## EXERCISE AIM
Every line in the data below from the one containing "Group (163, 576)" down to the one containing "[What our anthem conveys] (272, 1413)", both included, must be retyped exactly; no other line is to appear.

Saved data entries
[Start of Attachment]
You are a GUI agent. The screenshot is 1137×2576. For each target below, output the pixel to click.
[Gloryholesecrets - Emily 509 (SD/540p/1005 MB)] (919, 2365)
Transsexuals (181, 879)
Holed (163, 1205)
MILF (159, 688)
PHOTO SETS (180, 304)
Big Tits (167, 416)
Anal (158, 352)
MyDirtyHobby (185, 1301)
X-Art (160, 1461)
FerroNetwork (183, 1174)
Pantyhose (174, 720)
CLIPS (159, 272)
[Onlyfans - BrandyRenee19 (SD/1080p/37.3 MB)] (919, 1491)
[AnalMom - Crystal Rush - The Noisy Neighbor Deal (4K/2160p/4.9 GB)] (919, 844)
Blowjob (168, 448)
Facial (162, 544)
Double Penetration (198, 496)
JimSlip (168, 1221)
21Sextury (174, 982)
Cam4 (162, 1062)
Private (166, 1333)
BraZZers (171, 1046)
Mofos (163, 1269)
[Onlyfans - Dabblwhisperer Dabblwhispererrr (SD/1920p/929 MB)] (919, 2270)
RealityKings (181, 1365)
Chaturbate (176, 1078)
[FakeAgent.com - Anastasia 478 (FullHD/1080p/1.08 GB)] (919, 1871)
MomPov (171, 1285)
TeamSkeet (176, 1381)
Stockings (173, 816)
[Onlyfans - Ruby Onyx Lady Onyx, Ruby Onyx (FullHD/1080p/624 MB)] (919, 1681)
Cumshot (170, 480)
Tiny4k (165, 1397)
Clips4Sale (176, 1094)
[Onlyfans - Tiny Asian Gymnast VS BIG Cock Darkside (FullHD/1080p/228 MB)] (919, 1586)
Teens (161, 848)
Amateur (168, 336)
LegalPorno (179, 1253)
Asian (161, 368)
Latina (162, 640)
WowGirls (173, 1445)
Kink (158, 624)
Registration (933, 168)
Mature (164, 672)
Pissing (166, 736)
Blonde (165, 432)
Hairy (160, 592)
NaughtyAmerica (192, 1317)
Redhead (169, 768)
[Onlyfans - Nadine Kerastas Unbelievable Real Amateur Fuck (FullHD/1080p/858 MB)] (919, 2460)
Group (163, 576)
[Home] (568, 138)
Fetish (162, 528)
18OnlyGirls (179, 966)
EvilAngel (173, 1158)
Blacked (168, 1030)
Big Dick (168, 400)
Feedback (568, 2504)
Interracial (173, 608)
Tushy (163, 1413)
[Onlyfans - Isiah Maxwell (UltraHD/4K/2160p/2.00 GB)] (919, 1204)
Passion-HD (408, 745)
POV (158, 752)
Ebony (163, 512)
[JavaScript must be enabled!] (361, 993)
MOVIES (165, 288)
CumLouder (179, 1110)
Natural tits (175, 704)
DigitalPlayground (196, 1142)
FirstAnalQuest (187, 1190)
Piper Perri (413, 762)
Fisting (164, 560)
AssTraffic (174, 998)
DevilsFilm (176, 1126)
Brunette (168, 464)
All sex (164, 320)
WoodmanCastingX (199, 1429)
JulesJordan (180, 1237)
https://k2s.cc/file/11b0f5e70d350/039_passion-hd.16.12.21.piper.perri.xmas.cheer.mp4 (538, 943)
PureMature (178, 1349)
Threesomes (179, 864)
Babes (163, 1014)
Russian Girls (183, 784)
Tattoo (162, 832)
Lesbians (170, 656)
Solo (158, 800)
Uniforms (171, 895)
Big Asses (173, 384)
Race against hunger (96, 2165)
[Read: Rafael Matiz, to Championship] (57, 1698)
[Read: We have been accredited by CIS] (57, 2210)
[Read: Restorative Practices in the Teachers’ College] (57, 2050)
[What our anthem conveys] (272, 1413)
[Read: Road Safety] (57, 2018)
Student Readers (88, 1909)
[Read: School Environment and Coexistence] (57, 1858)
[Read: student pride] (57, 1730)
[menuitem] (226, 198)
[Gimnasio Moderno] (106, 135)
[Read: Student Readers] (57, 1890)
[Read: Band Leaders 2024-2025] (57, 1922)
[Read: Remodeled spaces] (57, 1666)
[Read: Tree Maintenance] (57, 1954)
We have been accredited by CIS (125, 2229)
[End of Attachment]
## THE ANSWER
Group (163, 576)
[Home] (568, 138)
Fetish (162, 528)
18OnlyGirls (179, 966)
EvilAngel (173, 1158)
Blacked (168, 1030)
Big Dick (168, 400)
Feedback (568, 2504)
Interracial (173, 608)
Tushy (163, 1413)
[Onlyfans - Isiah Maxwell (UltraHD/4K/2160p/2.00 GB)] (919, 1204)
Passion-HD (408, 745)
POV (158, 752)
Ebony (163, 512)
[JavaScript must be enabled!] (361, 993)
MOVIES (165, 288)
CumLouder (179, 1110)
Natural tits (175, 704)
DigitalPlayground (196, 1142)
FirstAnalQuest (187, 1190)
Piper Perri (413, 762)
Fisting (164, 560)
AssTraffic (174, 998)
DevilsFilm (176, 1126)
Brunette (168, 464)
All sex (164, 320)
WoodmanCastingX (199, 1429)
JulesJordan (180, 1237)
https://k2s.cc/file/11b0f5e70d350/039_passion-hd.16.12.21.piper.perri.xmas.cheer.mp4 (538, 943)
PureMature (178, 1349)
Threesomes (179, 864)
Babes (163, 1014)
Russian Girls (183, 784)
Tattoo (162, 832)
Lesbians (170, 656)
Solo (158, 800)
Uniforms (171, 895)
Big Asses (173, 384)
Race against hunger (96, 2165)
[Read: Rafael Matiz, to Championship] (57, 1698)
[Read: We have been accredited by CIS] (57, 2210)
[Read: Restorative Practices in the Teachers’ College] (57, 2050)
[What our anthem conveys] (272, 1413)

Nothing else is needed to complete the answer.